In 1971 Casaroli became the first senior Vatican personality to pay an official visit to the Soviet Union, using the excuse of putting the Vatican's signature on the Nuclear Non- Proliferation Treaty to force a meeting with officials of the Council for Religious Affairs, the Soviet government body that controlled religious groups. Casaroli's pleas for greater rights for Catholics in the Soviet Union fell on suspicious and deaf ears, but he was upbeat: "After 50 years of monologue we have progressed to dialogue."

Casaroli was calm but resolute in negotiations, with the necessary infinite patience.

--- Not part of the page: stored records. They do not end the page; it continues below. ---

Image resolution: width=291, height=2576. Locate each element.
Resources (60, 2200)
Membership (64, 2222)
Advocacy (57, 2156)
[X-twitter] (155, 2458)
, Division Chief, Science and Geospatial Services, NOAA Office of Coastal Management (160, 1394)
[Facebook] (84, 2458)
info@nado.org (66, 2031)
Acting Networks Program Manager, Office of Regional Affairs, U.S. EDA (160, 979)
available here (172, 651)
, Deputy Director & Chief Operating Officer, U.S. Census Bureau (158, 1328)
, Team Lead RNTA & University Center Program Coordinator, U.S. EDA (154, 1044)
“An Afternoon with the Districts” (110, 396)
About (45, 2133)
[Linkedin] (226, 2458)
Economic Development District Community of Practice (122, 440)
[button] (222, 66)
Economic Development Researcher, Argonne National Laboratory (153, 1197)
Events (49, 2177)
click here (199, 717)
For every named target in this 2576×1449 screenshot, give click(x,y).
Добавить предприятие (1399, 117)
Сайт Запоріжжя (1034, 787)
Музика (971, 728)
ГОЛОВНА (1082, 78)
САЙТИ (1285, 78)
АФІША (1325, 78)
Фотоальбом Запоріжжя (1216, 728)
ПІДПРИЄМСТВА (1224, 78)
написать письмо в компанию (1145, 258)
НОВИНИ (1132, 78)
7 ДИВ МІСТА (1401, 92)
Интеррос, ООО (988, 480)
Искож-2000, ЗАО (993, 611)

Recently revealed records of his meetings with Communist bureaucrats show him doggedly refusing to be sidetracked into meaningless generalities and politely but insistently returning to issues of substance.

Aware that his life within the Vatican walls and on diplomatic missions was sheltered, Casaroli made time to escape the enclosed world. He made regular pastoral visits to prisoners in the Casal del Marmo youth reformatory near Rome.

Despite his image as a self- effacing curial bureaucrat, Casaroli was friendly and approachable with an inner ebullience. He was a master of the self-deprecating remark.

Felix Corley

Agostino Casaroli, priest and diplomat: born Castel Giovanni, Piacenza, Italy 24 November 1914; ordained priest 1937, archbishop 1967, cardinal 1979; Secretary of the Council for the Public Affairs of the Catholic Church 1967-79; Secretary of State to Pope John Paul II 1979-90; died Rome 9 June 1998.